Y, así, el pozo nació cristiano, hizose moro y, tras “malas
tardes”, lo recobró la Cruz en 1088, según cuenta la leyenda, aparecióse, a
pastores y colmeneros, una Virgen sentada en una encina. No quería seguir a
reyes y prefería quedarse aquí, en la ermiteja de corchas y barro que le
hicieron en el prado.
Con el tiempo, gentes acudieron y se asentaron
en aquellos contornos. De este modo el pozo se convirtió en Pozuelo, y la aldea
pasó a villa en 1255, por quererlo un Rey, y a Ciudad Real en 1420, porque
quiso otro como recompensa a la mucha nobleza y lealtad de sus moradores, y fue
freno de Calatrava.
Y conforme el lugar crecía, la ermita
subió a parroquia de sillería y en Catedral ha rematado en nuestros tiempos.
Y, conforme el lugar se fue haciendo
populoso, casas y corrales se levantaron en las riberas del riachuelo e
hicieron dos partes el primitivo prado, unidas por el cauce seco. Una con el
pozo y el pilar. La otra, más al norte, junto a la ermiteja, conservó su
agreste carácter pratense.
En 1764, sucumbió el pozo porque el
Intendente, Conde de Benagiar, ordenó cegarlo, ¡pues “estorbaba para el paso de
su coche”!, que semejantes hechos se perpetuán a través del tiempo y del
espacio. Hoy llamamos “el Pilar” lo que resta de aquel paraje.
Hasta época reciente, existió el postrer
tramo del riachuelo que, por “el olmo viejo” del Pilar, iba a buscar “la Cava”
y lo salvaba el puentecillo en que comenzaba la calle Alarcos. Lo tapó el
alcalde Maestro por el año 1932. El resto lo hicieron desaparecer las
edificaciones y el transito, que acumularon los siglos. Recogía las aguas que
de la parte alta escurrían por la calle de Caballeros, llegaban al Prado, y por
delante del antiguo Huerto del Marqués (Mercado actual), seguían la que
llamamos avenida del Imperio hasta el “olmo viejo”. Ahora, los días de lluvias
torrenciales, las aguas, con sus inundaciones espectaculares, tratan de
recordarnos el trazado del cauce desaparecido.

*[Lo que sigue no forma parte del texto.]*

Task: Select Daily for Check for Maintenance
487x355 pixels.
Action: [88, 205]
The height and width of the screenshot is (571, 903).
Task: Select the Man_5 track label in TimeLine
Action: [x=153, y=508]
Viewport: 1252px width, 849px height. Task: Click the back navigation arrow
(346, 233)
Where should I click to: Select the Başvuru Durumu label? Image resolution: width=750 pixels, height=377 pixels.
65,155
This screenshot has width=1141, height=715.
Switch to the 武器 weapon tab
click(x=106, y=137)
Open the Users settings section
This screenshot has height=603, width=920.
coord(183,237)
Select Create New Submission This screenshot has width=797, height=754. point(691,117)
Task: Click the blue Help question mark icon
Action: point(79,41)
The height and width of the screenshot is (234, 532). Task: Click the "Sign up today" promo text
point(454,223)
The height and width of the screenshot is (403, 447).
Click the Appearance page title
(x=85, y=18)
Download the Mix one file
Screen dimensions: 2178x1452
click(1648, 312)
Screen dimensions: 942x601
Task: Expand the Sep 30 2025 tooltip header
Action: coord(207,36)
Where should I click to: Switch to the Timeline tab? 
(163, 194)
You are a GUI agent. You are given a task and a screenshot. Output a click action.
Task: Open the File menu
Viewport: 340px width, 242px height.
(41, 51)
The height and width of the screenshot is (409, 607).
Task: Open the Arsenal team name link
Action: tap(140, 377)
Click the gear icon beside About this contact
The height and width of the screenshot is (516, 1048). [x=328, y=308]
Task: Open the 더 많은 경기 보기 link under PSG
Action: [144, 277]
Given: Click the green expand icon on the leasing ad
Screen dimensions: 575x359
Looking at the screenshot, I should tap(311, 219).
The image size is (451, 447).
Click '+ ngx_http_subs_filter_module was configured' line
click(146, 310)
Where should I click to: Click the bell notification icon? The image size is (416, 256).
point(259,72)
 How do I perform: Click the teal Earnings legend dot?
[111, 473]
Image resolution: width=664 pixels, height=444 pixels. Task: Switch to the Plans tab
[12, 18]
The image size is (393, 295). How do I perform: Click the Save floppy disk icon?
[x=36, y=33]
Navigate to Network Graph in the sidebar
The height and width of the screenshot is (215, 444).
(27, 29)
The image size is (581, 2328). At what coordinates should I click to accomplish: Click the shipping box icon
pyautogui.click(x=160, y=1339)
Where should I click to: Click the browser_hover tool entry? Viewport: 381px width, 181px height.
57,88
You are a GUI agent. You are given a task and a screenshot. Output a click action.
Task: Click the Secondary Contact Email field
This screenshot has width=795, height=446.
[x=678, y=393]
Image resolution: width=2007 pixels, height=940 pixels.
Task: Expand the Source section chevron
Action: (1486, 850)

Y el Prado se recortó, se estrechó, lo
achicaron invasores huertos y casas de labor. Huyeron, se desterraron, encinas
y mejoranas, jarales y herbazales, romeros, tomillos, lentiscos… ganado y
colmenas. Perdió su carácter salvaje, quedó dentro de la ciudad y siguieron
llamándole “el Prado” y, hacía el último cuarto del siglo VIII, vino a ser
“lugar asqueroso e inmundo impropio del templo” frontero, guardador de la bella
leyenda mariana ya con reflejos de plata, ropajes de sedas bordadas y sones de
campanillas, y retablo de Giraldo.
“Isidoro Madrid, hijo de esta ciudad,
principio a fomentar el Prado, poniéndole árboles”, ¿en 1778? ¿en 1783? Con
cuidado y esmero crió los que perduraban. Por su cuenta, sin gravámenes de los
vecinos, ni exacciones de los caudales públicos, ejecutó el “desmonte y
allanamiento del Prado para su riego”, por ello “el Supremo Consejo de Castilla
mandó que, de los caudales de Propios, se le asignase una ayuda de costas para
que, en lo sucesivo, continuase tan heroico ejercicio, dándole las gracias por
tan buenos servicios a la Patria y ornato y recreo del pueblo, y encargando a
los señores jueces le auxilien por esta política”.
En 1786, el campechanote Corregidor
Aguirre, “tuvo mucho celo con plantar árboles en el Prado”.
En 1787, la ciudad dio doscientos
ducados a Isidoro Madrid, para continuar su benemérita labor en el Prado.
Gracias a su trabajo en catorce años, por lo menos, que lo citan las crónicas,
podemos enorgullecernos, al cabo de casi dos siglos, de tener al Prado como el
más hermoso y típico rincón de la ciudad, aunque muy descuidadillo, desde
luego.
Don Manuel Becerril, que ocupaba el
cargo de Corregidor desde 1799, y que quedó cesante el 9 de diciembre de 1803,
decidió, el último verano de su mandato, se hiciesen asientos de piedra, según
nos cuenta el comentarista, de aquellos años, que seguimos hoy.
Un acontecimiento extraordinario e
inesperado turba la paz de Ciudad Real en 1821…
Pero ¡esto se prolonga demasiado! A mí
me parece debemos dejar lo que queda para otro día muy cercano.
Julián
Alonso Rodríguez. Diario “Lanza”, jueves 25 de mayo de 1961.